Macromolecular and elemental composition analysis and extracellular metabolite balances of Pichia pastoris growing at different oxygen levels

Abstract

Background: Analysis of the cell operation at the metabolic level requires collecting data of different types and to determine their confidence level. In addition, the acquired information has to be combined in order to obtain a consistent operational view. In the case of Pichia pastoris, information of its biomass composition at macromolecular and elemental level is scarce particularly when different environmental conditions, such as oxygen availability or, genetic backgrounds (e.g. recombinant protein production vs. non production conditions) are compared.

Results: P. pastoris cells growing in carbon-limited chemostat cultures under different oxygenation conditions (% O2 in the bioreactor inlet gas: 21%, 11% and 8%, corresponding to normoxic, oxygen-limiting and hypoxic conditions, respectively), as well as under recombinant protein (antibody fragment, Fab) producing and non-producing conditions, were analyzed from different points of view. On the one hand, the macromolecular and elemental composition of the biomass was measured using different techniques at the different experimental conditions and proper reconciliation techniques were applied for gross error detection of the measured substrates and products conversion rates. On the other hand, fermentation data was analyzed applying elemental mass balances. This allowed detecting a previously missed by-product secreted under hypoxic conditions, identified as arabinitol (aka. arabitol). After identification of this C5 sugar alcohol as a fermentation by-product, the mass balances of the fermentation experiments were validated.
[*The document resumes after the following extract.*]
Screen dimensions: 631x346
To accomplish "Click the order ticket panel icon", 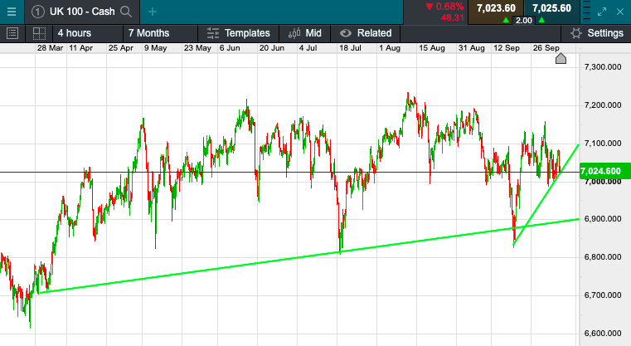I will coord(585,11).
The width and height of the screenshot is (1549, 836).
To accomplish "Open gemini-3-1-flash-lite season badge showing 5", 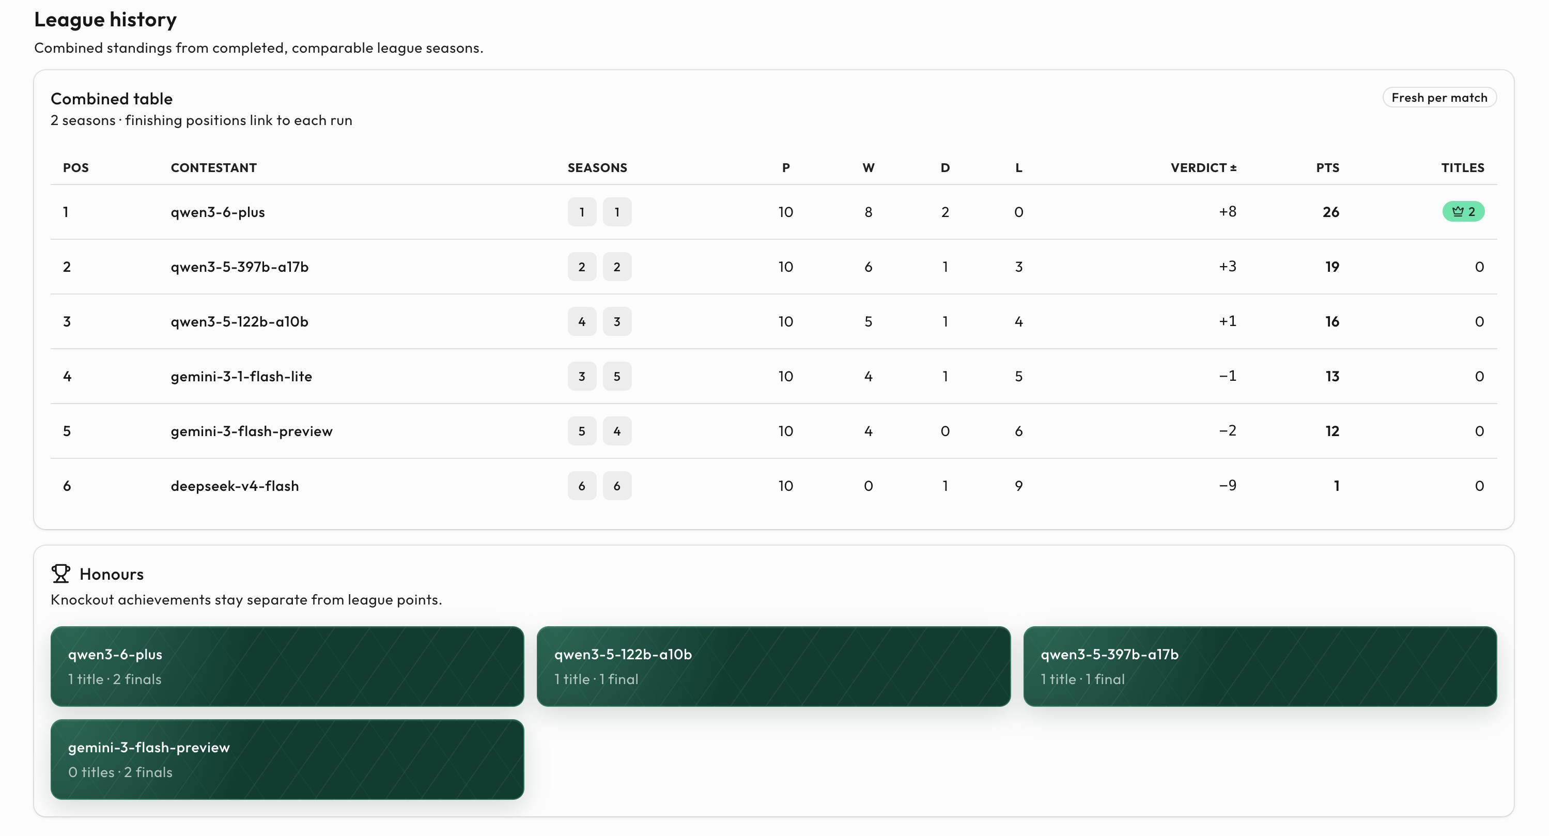I will [x=617, y=376].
Conclusions: After application of a range of analytical and statistical techniques, a consistent view of growth parameters and compositional data of P. pastoris cells growing under different oxygenation conditions was obtained. The obtained data provides a first view of the effects of oxygen limitation on the physiology of this microorganism, while recombinant Fab production seems to have little or no impact at this level of analysis. Furthermore, the results will be highly useful in other complementary quantitative studies of P. pastoris physiology, such as metabolic flux analysis.

Figure 1

Amount of key precursors required for protein generation at each experimental condition. Using the average amino acid compositional data provided in Table 2, a calculation of the amounts of precursors consumed for protein generation was done. Nomenclature: α-keto-glutarate: 2Og, mitochondrial pyruvate: PYRmit, cytosolic oxalacetate: OAAcyt, cytosolic phosphoenolpyruvate: PEPcyt, cytosolic 3-phophoglycerate: 3PGcyt, pentose phosphate pathway: PPP.

Figure 2

Summary of the macromolecular biomass composition results obtained for the different experimental conditions and the final reconciled value, Top left: Protein content, given as percentage of dry weight, measured using the Lowry method and calculated as the sum of extracted amino acids (A.a.), together with its reconciled value. Top right: Carbohydrate content % dry weight together with its reconciled value. Bottom left: RNA content given as percentage of dry weight together with its reconciled value. Bottom right: DNA content given as percentage of dry weight together with its reconciled value. S.c.: S. cerevisiae. * Data from Lange and Heijnen 2001 [11] for S. cerevisiae in blue bars.

Figure 3

Effect of decreasing oxygen supply on Fab heterologous protein production. Measured Fab content in soluble cell extracts and in the extracellular medium of chemostat cultures of the Fab-producing strain growing under the different oxygenation conditions.

Figure 4

Principal carbohydrates. Total carbohydrate, glycogen and trehalose amounts measured for each strain and oxygenation condition. * Data from Forster et al. 2003 [3] for S. cerevisiae.

Figure 5

Substrates consumed and metabolites generated for the different experimental conditions. Top row: measured values for the Fab-expressing strain (left) and for the control strain (right). Bottom row reconciled values for the Fab-expressing strain (left) and for the control strain (right). Negative values represent substrate consumed, while positive values represent products generated. OUR, oxygen uptake rate; CER, CO₂ exchange rate.